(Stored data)

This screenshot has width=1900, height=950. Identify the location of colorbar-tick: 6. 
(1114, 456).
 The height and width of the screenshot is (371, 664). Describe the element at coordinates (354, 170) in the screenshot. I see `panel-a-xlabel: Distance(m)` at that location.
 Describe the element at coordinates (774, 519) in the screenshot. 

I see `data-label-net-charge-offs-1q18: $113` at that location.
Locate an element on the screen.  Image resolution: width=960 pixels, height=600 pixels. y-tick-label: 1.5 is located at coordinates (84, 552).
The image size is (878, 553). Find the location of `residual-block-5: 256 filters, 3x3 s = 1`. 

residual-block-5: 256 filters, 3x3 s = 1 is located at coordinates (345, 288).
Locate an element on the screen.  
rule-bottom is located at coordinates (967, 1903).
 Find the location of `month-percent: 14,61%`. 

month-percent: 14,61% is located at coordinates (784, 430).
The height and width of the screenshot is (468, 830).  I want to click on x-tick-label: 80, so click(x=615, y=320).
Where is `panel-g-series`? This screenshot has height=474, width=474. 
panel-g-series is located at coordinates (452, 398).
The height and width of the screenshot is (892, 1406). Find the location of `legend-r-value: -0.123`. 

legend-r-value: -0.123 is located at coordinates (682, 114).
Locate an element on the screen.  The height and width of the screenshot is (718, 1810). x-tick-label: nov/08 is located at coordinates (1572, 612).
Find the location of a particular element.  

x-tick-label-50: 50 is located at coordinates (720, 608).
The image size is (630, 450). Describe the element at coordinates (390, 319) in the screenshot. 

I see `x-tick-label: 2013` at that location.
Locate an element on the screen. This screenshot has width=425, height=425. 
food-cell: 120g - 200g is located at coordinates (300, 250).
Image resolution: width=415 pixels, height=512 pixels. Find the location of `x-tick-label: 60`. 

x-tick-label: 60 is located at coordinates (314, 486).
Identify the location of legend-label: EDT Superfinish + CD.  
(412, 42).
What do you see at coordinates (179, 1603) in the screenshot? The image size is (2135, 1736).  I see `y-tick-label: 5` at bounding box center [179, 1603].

* **WRITTEN TASK**
Write out, word for word, every line from the beginning of the items up to and including the line with "coordinates (84, 552).".

* **RESPONSE BELOW**
This screenshot has width=1900, height=950. Identify the location of colorbar-tick: 6. 
(1114, 456).
 The height and width of the screenshot is (371, 664). Describe the element at coordinates (354, 170) in the screenshot. I see `panel-a-xlabel: Distance(m)` at that location.
 Describe the element at coordinates (774, 519) in the screenshot. 

I see `data-label-net-charge-offs-1q18: $113` at that location.
Locate an element on the screen.  Image resolution: width=960 pixels, height=600 pixels. y-tick-label: 1.5 is located at coordinates (84, 552).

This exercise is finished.